Work request:
The answer must consist of every line in the data that contains "JavaScript".

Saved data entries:
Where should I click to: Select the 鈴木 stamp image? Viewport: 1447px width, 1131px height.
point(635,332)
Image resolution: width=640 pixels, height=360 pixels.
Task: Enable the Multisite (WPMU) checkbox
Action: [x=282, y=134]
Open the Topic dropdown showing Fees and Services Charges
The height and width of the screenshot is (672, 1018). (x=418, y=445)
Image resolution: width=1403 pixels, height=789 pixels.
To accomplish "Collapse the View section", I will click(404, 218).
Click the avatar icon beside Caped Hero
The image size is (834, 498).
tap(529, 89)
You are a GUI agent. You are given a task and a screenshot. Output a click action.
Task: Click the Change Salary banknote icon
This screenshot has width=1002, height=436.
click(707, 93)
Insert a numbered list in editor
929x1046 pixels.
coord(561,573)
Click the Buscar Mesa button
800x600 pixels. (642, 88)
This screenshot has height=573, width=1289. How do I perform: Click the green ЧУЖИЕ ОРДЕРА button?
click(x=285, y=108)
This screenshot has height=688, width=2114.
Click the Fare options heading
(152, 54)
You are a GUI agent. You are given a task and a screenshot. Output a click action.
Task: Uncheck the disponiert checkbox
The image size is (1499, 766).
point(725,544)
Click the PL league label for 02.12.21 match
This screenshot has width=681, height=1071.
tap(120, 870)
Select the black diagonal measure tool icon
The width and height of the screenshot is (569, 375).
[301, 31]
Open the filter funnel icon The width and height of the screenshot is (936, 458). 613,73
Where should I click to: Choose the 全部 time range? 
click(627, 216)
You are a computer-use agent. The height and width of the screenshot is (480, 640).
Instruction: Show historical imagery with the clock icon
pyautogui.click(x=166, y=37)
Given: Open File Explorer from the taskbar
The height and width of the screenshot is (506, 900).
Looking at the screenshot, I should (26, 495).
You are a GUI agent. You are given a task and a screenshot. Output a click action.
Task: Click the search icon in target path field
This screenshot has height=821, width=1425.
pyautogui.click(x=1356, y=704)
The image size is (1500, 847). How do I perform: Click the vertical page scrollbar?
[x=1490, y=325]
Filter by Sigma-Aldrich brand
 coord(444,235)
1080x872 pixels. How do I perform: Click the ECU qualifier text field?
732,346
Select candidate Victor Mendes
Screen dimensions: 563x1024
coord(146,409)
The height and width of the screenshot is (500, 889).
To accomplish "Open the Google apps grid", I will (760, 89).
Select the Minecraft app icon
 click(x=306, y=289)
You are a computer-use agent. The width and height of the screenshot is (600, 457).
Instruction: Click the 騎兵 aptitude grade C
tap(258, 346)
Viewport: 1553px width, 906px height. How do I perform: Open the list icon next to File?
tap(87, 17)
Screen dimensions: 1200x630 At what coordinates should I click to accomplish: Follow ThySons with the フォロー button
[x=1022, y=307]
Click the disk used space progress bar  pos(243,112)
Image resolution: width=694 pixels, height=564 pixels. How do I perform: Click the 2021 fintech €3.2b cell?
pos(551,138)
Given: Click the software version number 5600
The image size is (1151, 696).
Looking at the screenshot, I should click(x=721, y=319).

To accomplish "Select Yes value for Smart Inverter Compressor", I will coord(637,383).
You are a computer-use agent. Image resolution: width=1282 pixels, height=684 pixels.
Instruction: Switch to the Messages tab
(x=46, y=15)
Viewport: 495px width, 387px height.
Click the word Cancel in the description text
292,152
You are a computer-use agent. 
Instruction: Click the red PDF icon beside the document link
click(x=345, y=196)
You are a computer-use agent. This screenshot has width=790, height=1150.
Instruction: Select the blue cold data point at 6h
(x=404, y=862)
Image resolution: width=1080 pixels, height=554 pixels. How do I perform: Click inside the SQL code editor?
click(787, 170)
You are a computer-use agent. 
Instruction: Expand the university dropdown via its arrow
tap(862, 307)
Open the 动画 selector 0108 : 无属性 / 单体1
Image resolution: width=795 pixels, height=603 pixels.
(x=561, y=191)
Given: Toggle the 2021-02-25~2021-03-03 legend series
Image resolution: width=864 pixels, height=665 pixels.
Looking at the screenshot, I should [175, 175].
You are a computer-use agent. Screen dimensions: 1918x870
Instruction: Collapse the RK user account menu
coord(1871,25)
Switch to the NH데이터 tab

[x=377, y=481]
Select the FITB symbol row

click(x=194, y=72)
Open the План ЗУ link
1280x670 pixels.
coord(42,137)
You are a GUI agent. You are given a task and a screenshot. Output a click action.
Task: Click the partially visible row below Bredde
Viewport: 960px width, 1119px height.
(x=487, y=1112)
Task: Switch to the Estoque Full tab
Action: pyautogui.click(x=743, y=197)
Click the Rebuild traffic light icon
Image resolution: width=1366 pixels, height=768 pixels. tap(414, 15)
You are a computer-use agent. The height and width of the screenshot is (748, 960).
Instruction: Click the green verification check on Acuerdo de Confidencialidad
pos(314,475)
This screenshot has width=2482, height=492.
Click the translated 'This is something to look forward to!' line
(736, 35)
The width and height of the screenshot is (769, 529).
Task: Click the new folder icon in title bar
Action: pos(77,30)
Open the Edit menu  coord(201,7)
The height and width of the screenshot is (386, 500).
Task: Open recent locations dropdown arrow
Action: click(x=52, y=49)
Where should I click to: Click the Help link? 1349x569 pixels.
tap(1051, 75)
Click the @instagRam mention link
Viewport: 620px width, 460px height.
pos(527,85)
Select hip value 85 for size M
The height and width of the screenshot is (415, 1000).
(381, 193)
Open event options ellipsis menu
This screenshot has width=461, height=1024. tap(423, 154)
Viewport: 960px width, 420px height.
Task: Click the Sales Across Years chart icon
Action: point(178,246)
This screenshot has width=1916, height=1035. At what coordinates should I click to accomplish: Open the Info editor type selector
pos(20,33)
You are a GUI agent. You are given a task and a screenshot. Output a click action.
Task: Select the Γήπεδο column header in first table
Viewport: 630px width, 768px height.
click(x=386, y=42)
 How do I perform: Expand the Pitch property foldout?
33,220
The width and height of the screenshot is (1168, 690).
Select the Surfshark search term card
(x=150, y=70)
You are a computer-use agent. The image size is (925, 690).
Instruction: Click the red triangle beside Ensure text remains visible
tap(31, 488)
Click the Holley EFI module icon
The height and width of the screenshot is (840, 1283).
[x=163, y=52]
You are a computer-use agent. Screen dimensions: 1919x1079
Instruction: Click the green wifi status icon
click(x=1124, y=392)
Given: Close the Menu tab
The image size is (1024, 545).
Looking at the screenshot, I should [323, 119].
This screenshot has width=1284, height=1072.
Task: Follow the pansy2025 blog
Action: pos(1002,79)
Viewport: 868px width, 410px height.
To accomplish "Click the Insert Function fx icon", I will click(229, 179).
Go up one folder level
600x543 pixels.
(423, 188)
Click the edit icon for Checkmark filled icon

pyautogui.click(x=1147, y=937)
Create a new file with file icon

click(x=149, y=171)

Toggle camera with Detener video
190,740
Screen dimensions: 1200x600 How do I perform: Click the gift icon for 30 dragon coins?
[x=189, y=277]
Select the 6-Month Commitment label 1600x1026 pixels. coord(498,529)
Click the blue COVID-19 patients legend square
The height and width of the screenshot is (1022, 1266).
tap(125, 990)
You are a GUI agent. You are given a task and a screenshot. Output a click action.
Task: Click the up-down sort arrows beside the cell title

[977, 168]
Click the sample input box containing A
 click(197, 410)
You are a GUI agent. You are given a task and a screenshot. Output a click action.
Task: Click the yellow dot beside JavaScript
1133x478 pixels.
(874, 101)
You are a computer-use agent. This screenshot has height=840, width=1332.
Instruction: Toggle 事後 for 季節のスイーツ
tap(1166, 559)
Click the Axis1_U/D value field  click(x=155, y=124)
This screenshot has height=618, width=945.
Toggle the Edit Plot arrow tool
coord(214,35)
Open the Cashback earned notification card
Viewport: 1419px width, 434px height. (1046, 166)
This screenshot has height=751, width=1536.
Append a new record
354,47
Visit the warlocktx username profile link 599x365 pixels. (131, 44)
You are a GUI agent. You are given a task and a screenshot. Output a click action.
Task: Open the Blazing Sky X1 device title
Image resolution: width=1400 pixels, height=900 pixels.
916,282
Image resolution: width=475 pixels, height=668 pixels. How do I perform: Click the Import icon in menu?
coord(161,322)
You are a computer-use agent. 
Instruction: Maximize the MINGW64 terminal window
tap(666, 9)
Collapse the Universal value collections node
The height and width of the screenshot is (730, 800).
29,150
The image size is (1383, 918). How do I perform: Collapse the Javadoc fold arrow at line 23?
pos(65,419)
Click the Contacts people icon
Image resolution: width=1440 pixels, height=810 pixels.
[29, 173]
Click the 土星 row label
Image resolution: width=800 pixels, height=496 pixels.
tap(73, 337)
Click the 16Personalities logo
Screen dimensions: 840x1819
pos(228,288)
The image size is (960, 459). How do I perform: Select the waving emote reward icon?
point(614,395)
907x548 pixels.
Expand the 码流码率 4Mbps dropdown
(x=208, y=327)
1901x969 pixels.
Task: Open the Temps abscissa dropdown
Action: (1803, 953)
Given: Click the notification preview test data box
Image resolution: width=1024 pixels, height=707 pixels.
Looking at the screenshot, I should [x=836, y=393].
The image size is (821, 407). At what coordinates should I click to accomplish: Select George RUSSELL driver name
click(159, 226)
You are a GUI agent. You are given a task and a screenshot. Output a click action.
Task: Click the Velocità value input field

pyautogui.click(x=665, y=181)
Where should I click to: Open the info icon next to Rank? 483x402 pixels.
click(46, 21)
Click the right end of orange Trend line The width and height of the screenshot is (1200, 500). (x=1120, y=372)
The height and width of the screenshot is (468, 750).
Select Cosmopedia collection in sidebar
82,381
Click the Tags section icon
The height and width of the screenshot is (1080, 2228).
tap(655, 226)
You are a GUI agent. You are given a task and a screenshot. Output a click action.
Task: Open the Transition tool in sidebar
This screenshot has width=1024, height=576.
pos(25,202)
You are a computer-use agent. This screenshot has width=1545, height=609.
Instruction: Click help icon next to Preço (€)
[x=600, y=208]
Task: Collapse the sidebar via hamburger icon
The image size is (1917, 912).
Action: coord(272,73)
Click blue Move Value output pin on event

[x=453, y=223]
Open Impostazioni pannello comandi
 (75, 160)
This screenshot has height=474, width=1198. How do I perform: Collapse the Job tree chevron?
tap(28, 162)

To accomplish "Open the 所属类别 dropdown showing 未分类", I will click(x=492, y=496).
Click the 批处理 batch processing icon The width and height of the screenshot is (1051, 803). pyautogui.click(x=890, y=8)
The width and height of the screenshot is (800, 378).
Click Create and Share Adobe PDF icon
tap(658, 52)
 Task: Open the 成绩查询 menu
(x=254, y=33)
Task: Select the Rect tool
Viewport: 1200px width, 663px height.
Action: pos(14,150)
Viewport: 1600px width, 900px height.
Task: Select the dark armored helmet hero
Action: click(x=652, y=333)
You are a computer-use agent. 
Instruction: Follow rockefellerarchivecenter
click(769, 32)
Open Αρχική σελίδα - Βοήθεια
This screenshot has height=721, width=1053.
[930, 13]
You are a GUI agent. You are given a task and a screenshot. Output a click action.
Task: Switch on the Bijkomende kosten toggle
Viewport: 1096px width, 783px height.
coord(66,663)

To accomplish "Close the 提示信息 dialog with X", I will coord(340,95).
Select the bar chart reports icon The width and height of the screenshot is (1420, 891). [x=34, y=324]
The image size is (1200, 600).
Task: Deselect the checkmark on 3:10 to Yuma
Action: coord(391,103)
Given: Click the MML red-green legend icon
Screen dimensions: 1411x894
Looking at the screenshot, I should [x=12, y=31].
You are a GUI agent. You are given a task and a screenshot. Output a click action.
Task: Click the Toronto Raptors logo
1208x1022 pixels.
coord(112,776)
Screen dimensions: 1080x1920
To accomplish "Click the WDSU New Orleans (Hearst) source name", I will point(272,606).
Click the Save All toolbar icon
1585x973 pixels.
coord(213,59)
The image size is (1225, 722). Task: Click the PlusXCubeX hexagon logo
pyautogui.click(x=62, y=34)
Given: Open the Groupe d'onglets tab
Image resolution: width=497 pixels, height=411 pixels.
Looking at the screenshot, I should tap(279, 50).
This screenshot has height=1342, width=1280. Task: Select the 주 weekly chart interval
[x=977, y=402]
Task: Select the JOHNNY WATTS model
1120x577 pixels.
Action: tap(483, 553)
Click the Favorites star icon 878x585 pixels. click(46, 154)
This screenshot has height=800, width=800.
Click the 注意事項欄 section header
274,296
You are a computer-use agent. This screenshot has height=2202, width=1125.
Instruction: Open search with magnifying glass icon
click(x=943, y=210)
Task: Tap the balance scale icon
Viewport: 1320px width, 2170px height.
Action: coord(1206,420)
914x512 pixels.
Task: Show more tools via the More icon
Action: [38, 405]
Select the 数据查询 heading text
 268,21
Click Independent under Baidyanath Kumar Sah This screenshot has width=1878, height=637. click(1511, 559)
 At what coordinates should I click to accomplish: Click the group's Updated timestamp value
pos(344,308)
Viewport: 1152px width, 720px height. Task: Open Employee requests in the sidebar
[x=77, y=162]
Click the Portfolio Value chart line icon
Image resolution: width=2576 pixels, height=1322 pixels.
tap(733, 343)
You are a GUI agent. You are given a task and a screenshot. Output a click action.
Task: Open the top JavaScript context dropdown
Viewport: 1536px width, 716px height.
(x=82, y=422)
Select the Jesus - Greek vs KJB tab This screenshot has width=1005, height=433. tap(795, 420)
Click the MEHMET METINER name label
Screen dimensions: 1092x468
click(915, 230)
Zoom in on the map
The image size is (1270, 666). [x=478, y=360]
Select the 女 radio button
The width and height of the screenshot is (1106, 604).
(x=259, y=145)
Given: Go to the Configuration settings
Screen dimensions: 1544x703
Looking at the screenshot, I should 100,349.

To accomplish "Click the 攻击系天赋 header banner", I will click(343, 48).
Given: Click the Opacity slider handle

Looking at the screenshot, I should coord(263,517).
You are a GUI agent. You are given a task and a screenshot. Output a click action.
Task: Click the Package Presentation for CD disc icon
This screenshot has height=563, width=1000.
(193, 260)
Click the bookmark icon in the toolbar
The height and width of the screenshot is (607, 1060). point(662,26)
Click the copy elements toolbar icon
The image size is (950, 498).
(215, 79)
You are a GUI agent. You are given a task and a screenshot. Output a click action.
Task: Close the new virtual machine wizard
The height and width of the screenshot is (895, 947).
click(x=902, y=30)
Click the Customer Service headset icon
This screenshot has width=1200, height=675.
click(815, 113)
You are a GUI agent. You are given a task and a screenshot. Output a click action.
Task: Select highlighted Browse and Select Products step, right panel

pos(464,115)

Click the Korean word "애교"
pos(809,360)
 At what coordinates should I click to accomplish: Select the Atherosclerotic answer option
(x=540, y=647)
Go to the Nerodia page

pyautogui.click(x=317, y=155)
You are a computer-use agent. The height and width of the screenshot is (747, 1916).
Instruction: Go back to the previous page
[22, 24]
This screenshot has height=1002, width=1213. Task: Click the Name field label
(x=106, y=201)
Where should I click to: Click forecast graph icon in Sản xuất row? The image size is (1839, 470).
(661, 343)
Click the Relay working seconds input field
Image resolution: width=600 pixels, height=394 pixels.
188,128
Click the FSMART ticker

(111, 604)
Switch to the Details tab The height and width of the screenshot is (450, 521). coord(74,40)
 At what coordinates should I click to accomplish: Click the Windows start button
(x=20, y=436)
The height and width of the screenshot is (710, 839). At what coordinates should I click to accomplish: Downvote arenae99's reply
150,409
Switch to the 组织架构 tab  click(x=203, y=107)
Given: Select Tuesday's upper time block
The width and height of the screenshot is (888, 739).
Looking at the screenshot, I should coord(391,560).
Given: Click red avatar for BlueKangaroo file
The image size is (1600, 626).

Result of this task:
Task: Click the yellow dot beside JavaScript
Task: Open the top JavaScript context dropdown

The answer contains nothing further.